En la noche de ayer, vi en la 2 de TVE la película “Hanna Arendt” que trata sobre las crónicas que escribió para “The New Yorker” esta filósofa alemana, discípula de Heidegger, tras asistir al juicio del Eichmann en Israel.
La película es interesante porque describe con precisión las polémicas tesis que defendió esta filósofa judía sobre la “banalidad del mal” y sobre la actuación de los “consejos judíos” a los que acusó de cooperar en cierto modo con los nazis.
Sobre la primera cuestión –que es en lo único que voy a detenerme-, Hanna Arendt llegó a escribir que Eichmann, por encima de cualquier otra cosa, era un ser nacido para obedecer, no era tonto, sino simplemente irreflexivo, y que, a pesar de que jamás habría asesinado a un superior, su grado de obediencia lo había predestinado para convertirse en uno de los mayores criminales de su época. Esto es “banal”, quizás incluso “cómico” –dice Hanna- pero no se le pueden encontrar profundidades demoníacas. Y concluye señalando que la expresión que mejor describió el fenómeno de lo que sucedió en los campos de concentración fue la de “asesinato en masa administrativo”.

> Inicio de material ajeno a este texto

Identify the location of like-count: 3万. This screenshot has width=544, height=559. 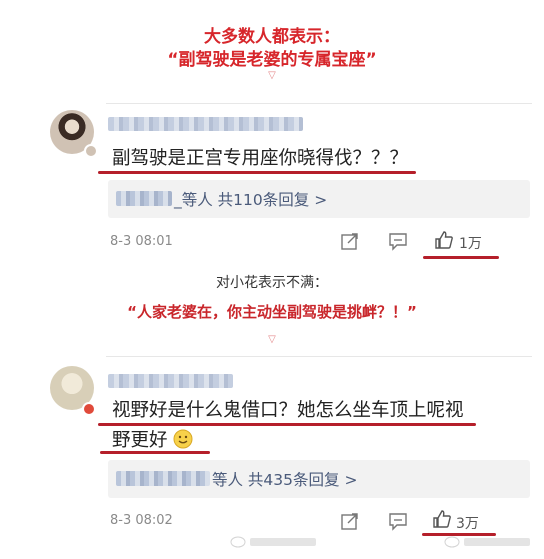
(468, 524).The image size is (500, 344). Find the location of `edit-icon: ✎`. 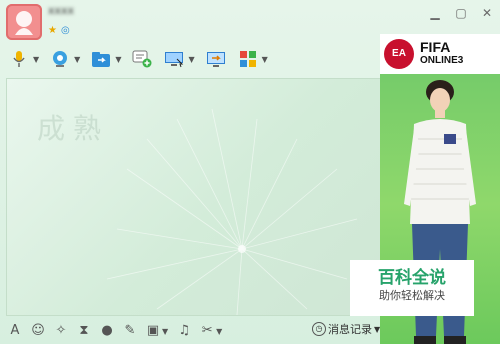

edit-icon: ✎ is located at coordinates (130, 331).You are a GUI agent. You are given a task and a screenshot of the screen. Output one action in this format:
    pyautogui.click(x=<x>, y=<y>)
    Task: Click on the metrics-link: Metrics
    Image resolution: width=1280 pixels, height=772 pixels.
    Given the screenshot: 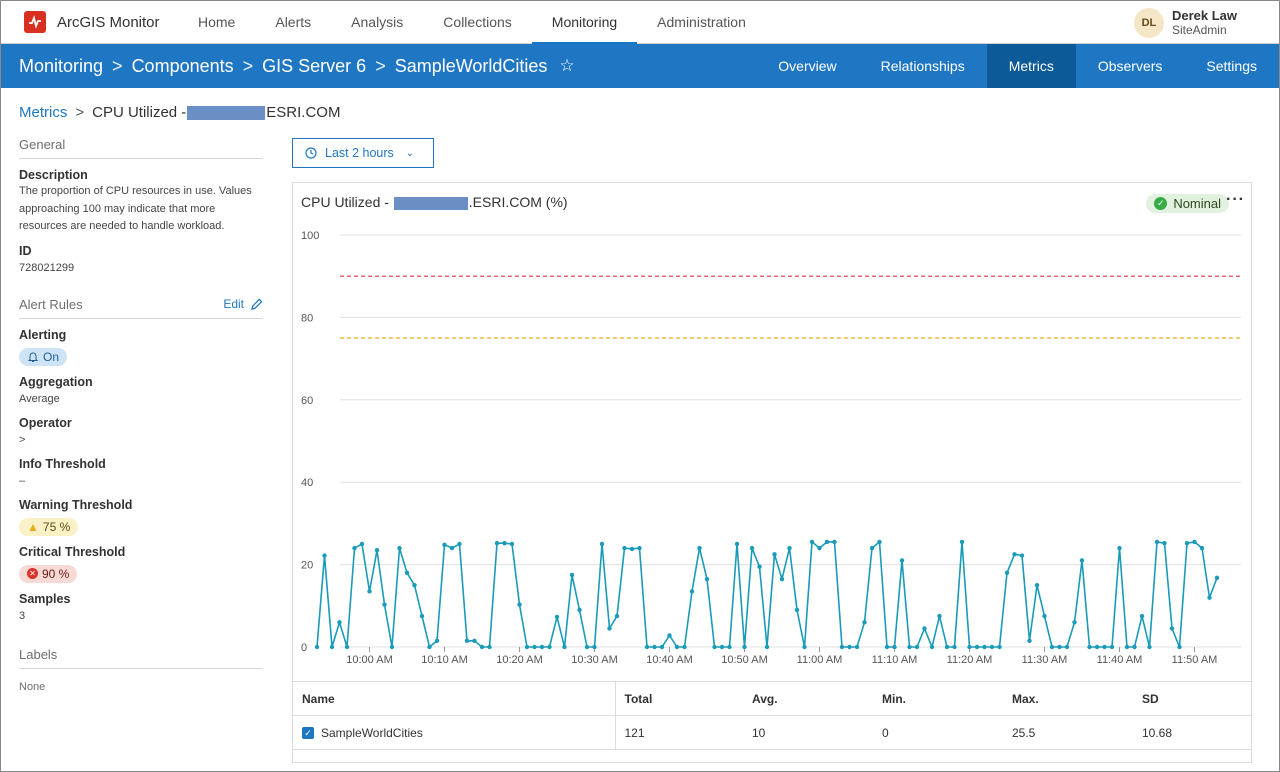 What is the action you would take?
    pyautogui.click(x=43, y=112)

Lo que menos me gustó de la película es que parece un canto al vicio de fumar. No recuerdo ninguna otra película en la que los protagonistas fumaran tanto y tan constantemente. Hasta tal punto que si se hiciera un porcentaje de las escenas con tabaco y sin él, las primeras podrían rondar el ochenta por cien.

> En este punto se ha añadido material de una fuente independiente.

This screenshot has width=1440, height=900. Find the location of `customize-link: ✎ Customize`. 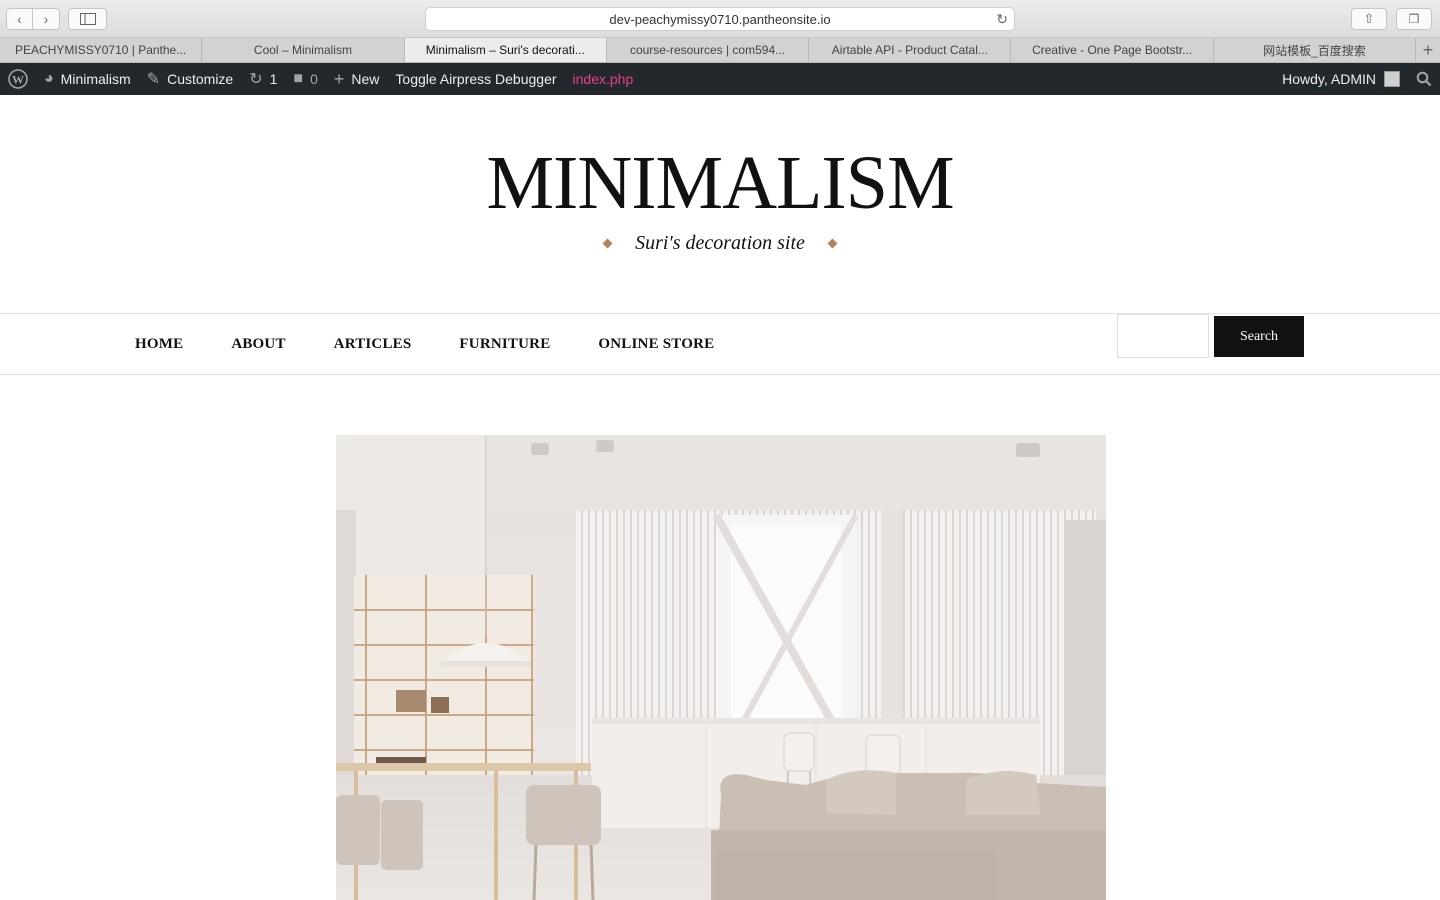

customize-link: ✎ Customize is located at coordinates (190, 79).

Sobre la figura de Hanna Arendt que transmite la película finalizo con cuatro reflexiones. La primera es que nos la muestra como una mujer extraordinariamente inteligente, muy por encima de la gente de su tiempo. La segunda es que no es infrecuente que la inteligencia excesiva haga sentir en ocasiones a quienes la poseen la necesidad de singularizarse defendiendo posturas contra corriente. La tercera es que, al igual que escribió Castellio a Calvino en su defensa del español Miguel Servet, “matar a un hombre no es defender una doctrina, sino matar a un hombre”. Lo que en el caso de Eichmann llevaría a afirmar que lo que importa no es si fue por obediencia o maldad, sino el hecho mismo del horror del holocausto nazi. Y la cuarta es que el filósofo argentino Mario Bunge decía que Heidegger –maestro y amante de Arendt- fue un pillo que se aprovechó de la tradición académica alemana, según la cual lo incomprensible es profundo. Como prueba de que esto fue así, Bunge citaba las siguientes frases del filósofo alemán: «El ser es ello mismo» o «El tiempo es la maduración de la temporalidad», que son expresiones que no significan nada y que, como la gente no las entiende, piensa que deben referirse a algo muy profundo.